| PROMPT |
Would you retype every one of the records below word for word, with no changes?
··········
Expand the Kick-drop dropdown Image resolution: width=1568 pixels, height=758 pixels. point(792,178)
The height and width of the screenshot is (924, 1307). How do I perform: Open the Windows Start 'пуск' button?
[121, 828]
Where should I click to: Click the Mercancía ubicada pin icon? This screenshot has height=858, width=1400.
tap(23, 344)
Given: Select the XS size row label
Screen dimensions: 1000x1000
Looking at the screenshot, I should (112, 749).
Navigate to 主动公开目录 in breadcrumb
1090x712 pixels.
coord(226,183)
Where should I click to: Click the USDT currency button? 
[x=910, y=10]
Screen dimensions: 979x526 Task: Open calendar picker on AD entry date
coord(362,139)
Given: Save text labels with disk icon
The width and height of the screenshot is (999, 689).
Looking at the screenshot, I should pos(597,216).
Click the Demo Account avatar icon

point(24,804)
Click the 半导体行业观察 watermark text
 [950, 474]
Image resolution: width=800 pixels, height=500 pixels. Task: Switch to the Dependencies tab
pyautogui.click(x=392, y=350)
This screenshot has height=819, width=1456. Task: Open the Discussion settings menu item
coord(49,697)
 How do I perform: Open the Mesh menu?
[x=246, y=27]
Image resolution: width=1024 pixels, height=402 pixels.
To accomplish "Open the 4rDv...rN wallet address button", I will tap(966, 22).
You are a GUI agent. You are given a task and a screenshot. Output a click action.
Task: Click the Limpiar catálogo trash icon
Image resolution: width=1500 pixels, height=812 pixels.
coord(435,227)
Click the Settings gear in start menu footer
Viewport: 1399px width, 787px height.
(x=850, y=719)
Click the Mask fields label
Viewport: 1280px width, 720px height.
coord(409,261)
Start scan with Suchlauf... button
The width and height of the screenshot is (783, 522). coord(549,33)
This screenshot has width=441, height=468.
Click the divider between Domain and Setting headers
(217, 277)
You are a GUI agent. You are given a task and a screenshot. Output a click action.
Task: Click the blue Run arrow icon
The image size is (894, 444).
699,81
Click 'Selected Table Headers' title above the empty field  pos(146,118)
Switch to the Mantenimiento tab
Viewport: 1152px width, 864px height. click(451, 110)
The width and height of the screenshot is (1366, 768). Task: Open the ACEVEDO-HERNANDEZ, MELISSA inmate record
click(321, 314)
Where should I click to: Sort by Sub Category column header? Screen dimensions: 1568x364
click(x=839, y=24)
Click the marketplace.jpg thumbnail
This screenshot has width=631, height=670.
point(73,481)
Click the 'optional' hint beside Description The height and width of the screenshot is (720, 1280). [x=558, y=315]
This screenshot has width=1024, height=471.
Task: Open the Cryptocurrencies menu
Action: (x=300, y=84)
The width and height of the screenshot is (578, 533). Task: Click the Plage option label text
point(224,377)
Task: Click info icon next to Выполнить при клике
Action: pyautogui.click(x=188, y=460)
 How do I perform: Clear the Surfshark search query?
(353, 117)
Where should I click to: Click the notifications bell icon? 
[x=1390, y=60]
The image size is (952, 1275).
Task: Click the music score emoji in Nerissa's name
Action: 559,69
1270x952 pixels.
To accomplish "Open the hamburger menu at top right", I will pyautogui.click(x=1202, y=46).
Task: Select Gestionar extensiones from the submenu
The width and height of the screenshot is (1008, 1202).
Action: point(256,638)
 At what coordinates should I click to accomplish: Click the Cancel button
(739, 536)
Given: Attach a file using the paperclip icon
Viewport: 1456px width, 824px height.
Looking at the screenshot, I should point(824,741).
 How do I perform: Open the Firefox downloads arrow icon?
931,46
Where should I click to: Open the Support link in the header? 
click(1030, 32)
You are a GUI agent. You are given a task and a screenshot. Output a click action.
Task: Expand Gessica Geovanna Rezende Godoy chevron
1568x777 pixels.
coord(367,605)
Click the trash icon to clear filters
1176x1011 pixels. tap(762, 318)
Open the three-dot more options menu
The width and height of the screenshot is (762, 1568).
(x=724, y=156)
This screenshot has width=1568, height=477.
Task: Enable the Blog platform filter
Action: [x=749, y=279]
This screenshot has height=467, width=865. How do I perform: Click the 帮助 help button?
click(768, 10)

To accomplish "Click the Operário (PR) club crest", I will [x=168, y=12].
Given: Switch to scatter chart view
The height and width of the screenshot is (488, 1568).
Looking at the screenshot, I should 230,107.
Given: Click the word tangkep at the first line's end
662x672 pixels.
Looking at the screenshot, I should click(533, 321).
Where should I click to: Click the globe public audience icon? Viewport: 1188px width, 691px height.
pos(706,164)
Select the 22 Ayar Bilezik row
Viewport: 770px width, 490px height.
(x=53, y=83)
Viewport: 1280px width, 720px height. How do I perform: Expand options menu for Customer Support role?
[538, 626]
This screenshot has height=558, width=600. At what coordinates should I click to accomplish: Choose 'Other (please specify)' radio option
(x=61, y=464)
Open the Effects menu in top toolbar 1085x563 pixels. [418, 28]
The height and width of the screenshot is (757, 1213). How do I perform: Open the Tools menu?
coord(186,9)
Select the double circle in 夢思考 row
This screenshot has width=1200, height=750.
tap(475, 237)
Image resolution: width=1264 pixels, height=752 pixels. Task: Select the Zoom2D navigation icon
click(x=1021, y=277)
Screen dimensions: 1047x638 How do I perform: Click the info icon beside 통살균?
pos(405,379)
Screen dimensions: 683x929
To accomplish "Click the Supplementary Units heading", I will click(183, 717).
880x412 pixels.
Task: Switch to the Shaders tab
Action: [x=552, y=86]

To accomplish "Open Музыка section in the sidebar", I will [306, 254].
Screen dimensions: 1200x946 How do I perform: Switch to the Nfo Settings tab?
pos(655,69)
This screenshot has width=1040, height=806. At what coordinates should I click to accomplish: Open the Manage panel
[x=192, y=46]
··········
| EXPECTED OUTPUT |
Expand the Kick-drop dropdown Image resolution: width=1568 pixels, height=758 pixels. point(792,178)
The height and width of the screenshot is (924, 1307). How do I perform: Open the Windows Start 'пуск' button?
[121, 828]
Where should I click to: Click the Mercancía ubicada pin icon? This screenshot has height=858, width=1400.
tap(23, 344)
Given: Select the XS size row label
Screen dimensions: 1000x1000
Looking at the screenshot, I should (112, 749).
Navigate to 主动公开目录 in breadcrumb
1090x712 pixels.
coord(226,183)
Where should I click to: Click the USDT currency button? 
[x=910, y=10]
Screen dimensions: 979x526 Task: Open calendar picker on AD entry date
coord(362,139)
Given: Save text labels with disk icon
The width and height of the screenshot is (999, 689).
Looking at the screenshot, I should pos(597,216).
Click the Demo Account avatar icon

point(24,804)
Click the 半导体行业观察 watermark text
 [950, 474]
Image resolution: width=800 pixels, height=500 pixels. Task: Switch to the Dependencies tab
pyautogui.click(x=392, y=350)
This screenshot has height=819, width=1456. Task: Open the Discussion settings menu item
coord(49,697)
 How do I perform: Open the Mesh menu?
[x=246, y=27]
Image resolution: width=1024 pixels, height=402 pixels.
To accomplish "Open the 4rDv...rN wallet address button", I will tap(966, 22).
You are a GUI agent. You are given a task and a screenshot. Output a click action.
Task: Click the Limpiar catálogo trash icon
Image resolution: width=1500 pixels, height=812 pixels.
coord(435,227)
Click the Settings gear in start menu footer
Viewport: 1399px width, 787px height.
(x=850, y=719)
Click the Mask fields label
Viewport: 1280px width, 720px height.
coord(409,261)
Start scan with Suchlauf... button
The width and height of the screenshot is (783, 522). coord(549,33)
This screenshot has width=441, height=468.
Click the divider between Domain and Setting headers
(217, 277)
You are a GUI agent. You are given a task and a screenshot. Output a click action.
Task: Click the blue Run arrow icon
The image size is (894, 444).
699,81
Click 'Selected Table Headers' title above the empty field  pos(146,118)
Switch to the Mantenimiento tab
Viewport: 1152px width, 864px height. click(451, 110)
The width and height of the screenshot is (1366, 768). Task: Open the ACEVEDO-HERNANDEZ, MELISSA inmate record
click(321, 314)
Where should I click to: Sort by Sub Category column header? Screen dimensions: 1568x364
click(x=839, y=24)
Click the marketplace.jpg thumbnail
This screenshot has width=631, height=670.
point(73,481)
Click the 'optional' hint beside Description The height and width of the screenshot is (720, 1280). [x=558, y=315]
This screenshot has width=1024, height=471.
Task: Open the Cryptocurrencies menu
Action: (x=300, y=84)
The width and height of the screenshot is (578, 533). Task: Click the Plage option label text
point(224,377)
Task: Click info icon next to Выполнить при клике
Action: pyautogui.click(x=188, y=460)
 How do I perform: Clear the Surfshark search query?
(353, 117)
Where should I click to: Click the notifications bell icon? 
[x=1390, y=60]
The image size is (952, 1275).
Task: Click the music score emoji in Nerissa's name
Action: 559,69
1270x952 pixels.
To accomplish "Open the hamburger menu at top right", I will pyautogui.click(x=1202, y=46).
Task: Select Gestionar extensiones from the submenu
The width and height of the screenshot is (1008, 1202).
Action: point(256,638)
 At what coordinates should I click to accomplish: Click the Cancel button
(739, 536)
Given: Attach a file using the paperclip icon
Viewport: 1456px width, 824px height.
Looking at the screenshot, I should point(824,741).
 How do I perform: Open the Firefox downloads arrow icon?
931,46
Where should I click to: Open the Support link in the header? 
click(1030, 32)
You are a GUI agent. You are given a task and a screenshot. Output a click action.
Task: Expand Gessica Geovanna Rezende Godoy chevron
1568x777 pixels.
coord(367,605)
Click the trash icon to clear filters
1176x1011 pixels. tap(762, 318)
Open the three-dot more options menu
The width and height of the screenshot is (762, 1568).
(x=724, y=156)
This screenshot has width=1568, height=477.
Task: Enable the Blog platform filter
Action: [x=749, y=279]
This screenshot has height=467, width=865. How do I perform: Click the 帮助 help button?
click(768, 10)

To accomplish "Click the Operário (PR) club crest", I will [x=168, y=12].
Given: Switch to scatter chart view
The height and width of the screenshot is (488, 1568).
Looking at the screenshot, I should 230,107.
Given: Click the word tangkep at the first line's end
662x672 pixels.
Looking at the screenshot, I should click(533, 321).
Where should I click to: Click the globe public audience icon? Viewport: 1188px width, 691px height.
pos(706,164)
Select the 22 Ayar Bilezik row
Viewport: 770px width, 490px height.
(x=53, y=83)
Viewport: 1280px width, 720px height. How do I perform: Expand options menu for Customer Support role?
[538, 626]
This screenshot has height=558, width=600. At what coordinates should I click to accomplish: Choose 'Other (please specify)' radio option
(x=61, y=464)
Open the Effects menu in top toolbar 1085x563 pixels. [418, 28]
The height and width of the screenshot is (757, 1213). How do I perform: Open the Tools menu?
coord(186,9)
Select the double circle in 夢思考 row
This screenshot has width=1200, height=750.
tap(475, 237)
Image resolution: width=1264 pixels, height=752 pixels. Task: Select the Zoom2D navigation icon
click(x=1021, y=277)
Screen dimensions: 1047x638 How do I perform: Click the info icon beside 통살균?
pos(405,379)
Screen dimensions: 683x929
To accomplish "Click the Supplementary Units heading", I will click(183, 717).
880x412 pixels.
Task: Switch to the Shaders tab
Action: [x=552, y=86]

To accomplish "Open Музыка section in the sidebar", I will [306, 254].
Screen dimensions: 1200x946 How do I perform: Switch to the Nfo Settings tab?
pos(655,69)
This screenshot has width=1040, height=806. At what coordinates should I click to accomplish: Open the Manage panel
[x=192, y=46]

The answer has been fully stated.